EE: Just also add to that, we saw the impact over the summer of the lack of available options for the allergy community. That ability now for us to say: ‘Auvi-Q is returning, Auvi-Q is coming back, there will be another option available’ is huge. We believe strongly and we know a lot of the allergic community believes that patients deserve innovation and Auvi-Q was an innovative option.
GS: Will Auvi-Q two-pack sets have national availability across the United States?
SW: Yes. And it will be in a two-pack – with two active products and a trainer device.
GS: Now what about the Allerject in Canada – the same device by a different name. It was quite popular. Will it also be back?
SW: Right now we’re focusing on the re-introduction in the U.S. We’re evaluating alternatives for bringing it back to international markets, but right now our focus is on the U.S. I think it’s best to stay tuned and we’ll communicate when we’re in a position to do so. Right now, we really are very focused on bringing it back in the right way, getting it into the hands of patients in an affordable manner, in the U.S. market.
GS: One of the other questions that’s arisen lately is epinephrine shelf life. Can you say what the shelf life will be on the devices?
EE: We are definitely going to be providing more information on that when we make the product available in that first half of 2017.

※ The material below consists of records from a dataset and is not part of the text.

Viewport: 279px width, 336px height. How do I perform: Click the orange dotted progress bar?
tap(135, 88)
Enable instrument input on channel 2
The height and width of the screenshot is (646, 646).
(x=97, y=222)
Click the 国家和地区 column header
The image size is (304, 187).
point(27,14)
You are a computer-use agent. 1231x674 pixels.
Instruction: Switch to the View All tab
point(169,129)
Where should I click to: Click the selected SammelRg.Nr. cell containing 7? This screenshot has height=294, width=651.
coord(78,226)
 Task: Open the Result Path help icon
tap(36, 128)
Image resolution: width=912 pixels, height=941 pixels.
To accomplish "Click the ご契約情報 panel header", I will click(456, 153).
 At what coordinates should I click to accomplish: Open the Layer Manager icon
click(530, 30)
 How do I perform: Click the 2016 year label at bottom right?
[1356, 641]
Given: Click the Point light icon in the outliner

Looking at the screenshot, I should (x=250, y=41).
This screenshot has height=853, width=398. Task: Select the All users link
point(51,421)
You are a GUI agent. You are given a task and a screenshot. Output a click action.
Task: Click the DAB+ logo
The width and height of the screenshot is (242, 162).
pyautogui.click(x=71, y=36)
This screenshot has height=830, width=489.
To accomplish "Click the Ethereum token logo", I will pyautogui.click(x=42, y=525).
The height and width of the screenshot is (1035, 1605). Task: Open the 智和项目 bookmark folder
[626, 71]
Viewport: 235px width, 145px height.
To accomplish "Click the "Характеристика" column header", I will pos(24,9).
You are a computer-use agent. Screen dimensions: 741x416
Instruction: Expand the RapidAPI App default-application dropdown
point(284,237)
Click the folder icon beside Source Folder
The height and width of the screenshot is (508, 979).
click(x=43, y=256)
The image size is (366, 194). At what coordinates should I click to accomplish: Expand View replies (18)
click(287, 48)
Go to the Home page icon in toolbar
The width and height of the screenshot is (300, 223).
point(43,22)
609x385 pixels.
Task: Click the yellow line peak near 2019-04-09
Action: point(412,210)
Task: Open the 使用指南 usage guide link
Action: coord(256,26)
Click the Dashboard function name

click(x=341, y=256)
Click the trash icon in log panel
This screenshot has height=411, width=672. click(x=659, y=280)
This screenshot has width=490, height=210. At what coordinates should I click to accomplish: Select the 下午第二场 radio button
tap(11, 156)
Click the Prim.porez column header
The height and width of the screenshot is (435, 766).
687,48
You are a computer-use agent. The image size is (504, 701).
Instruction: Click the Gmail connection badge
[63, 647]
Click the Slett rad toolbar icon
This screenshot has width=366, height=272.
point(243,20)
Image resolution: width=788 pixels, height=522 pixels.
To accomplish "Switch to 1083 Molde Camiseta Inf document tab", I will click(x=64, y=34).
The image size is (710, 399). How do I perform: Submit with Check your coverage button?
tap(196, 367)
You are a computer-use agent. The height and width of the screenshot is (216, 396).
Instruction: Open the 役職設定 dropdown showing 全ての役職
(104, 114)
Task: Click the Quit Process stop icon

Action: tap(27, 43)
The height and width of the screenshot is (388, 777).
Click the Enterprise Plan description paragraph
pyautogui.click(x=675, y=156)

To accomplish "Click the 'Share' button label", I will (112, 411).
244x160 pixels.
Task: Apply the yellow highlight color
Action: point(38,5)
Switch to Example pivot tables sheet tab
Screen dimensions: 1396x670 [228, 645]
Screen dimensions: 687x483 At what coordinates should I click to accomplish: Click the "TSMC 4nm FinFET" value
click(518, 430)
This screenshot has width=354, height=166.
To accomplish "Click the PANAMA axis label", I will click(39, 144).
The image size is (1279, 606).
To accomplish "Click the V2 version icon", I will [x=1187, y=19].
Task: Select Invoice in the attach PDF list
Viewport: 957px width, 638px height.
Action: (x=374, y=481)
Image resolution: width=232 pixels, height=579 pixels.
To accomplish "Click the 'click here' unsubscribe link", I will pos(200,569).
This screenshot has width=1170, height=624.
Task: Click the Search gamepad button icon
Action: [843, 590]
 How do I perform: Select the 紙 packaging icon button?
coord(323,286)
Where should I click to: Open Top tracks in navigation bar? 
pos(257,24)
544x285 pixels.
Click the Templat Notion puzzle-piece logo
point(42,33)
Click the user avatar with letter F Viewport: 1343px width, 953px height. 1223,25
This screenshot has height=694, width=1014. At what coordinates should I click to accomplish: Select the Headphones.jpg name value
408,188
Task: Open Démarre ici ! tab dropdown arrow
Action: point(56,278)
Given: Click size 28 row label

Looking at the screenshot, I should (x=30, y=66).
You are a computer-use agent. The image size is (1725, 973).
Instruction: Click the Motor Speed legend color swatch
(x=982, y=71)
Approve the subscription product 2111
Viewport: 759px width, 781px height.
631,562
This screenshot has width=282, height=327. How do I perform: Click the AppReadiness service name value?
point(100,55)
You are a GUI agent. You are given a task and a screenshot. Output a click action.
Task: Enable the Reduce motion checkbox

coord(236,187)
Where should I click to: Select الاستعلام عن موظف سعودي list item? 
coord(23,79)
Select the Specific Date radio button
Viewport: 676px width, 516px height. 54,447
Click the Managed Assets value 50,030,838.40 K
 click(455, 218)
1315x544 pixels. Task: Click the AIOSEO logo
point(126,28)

SW: But let’s just make sure we’re clear on this. The shelf life of Auvi-Q is going to remain the same. Our goal is to have shelf life that is industry standard, and we’ll continue to have that when we bring it to the market. What we’re going to assure is that, when patients have access to Auvi-Q, that it has the appropriate shelf life that is customary in the industry and that will be typical for what the epinephrine products are.
GS: Eric, you and your brother first had the idea for designing this device when you were teenagers. Tell our readers a little bit more about the personal importance of getting the Auvi-Q back on the market.
EE: Yes, and thank you for asking. You can imagine a year ago just how devastating it was when not only Evan and I, but the entire Kaléo team learned that Auvi-Q learned that it was going through a voluntary recall. It impacted us very deeply. But now we have the product back as the original inventors and we could not be more thrilled. As a company committed to innovation and committed to patients, it is going to be a very exciting moment to be able to walk my family back into that CVS in that first half of 2017 and be able to have an Auvi-Q prescription filled again.
SW: One of the things we’re proud of at Kaléo, is that we are intentionally a very different company. We changed the name of our company to Kaléo because the Greek meaning of the word kaléo is to answer a calling or to have a purpose. And that’s really how we believe we run the business. So we feel ‘called’ to build innovative products for the treatment for life-threatening emergencies.
One of the most exciting moments at Kaléo was 27 days after Auvi-Q was launched in 2013, a mother posted on Facebook that her daughter had saved her own life with Auvi-Q. There’s not a person in our company who can’t tell you where they were, what they were doing, when we found out about that first life saved. So Kaléo is a very different company and while we’re proud of our 100 patents, while we’re proud of all the innovations and our product approvals, what we’re most proud of the reported lives that we’ve saved. That’s what really drives the company.
GS: On that note, we’ll look forward to hearing more about the launch timing, and I thank you for telling our audience about your big news.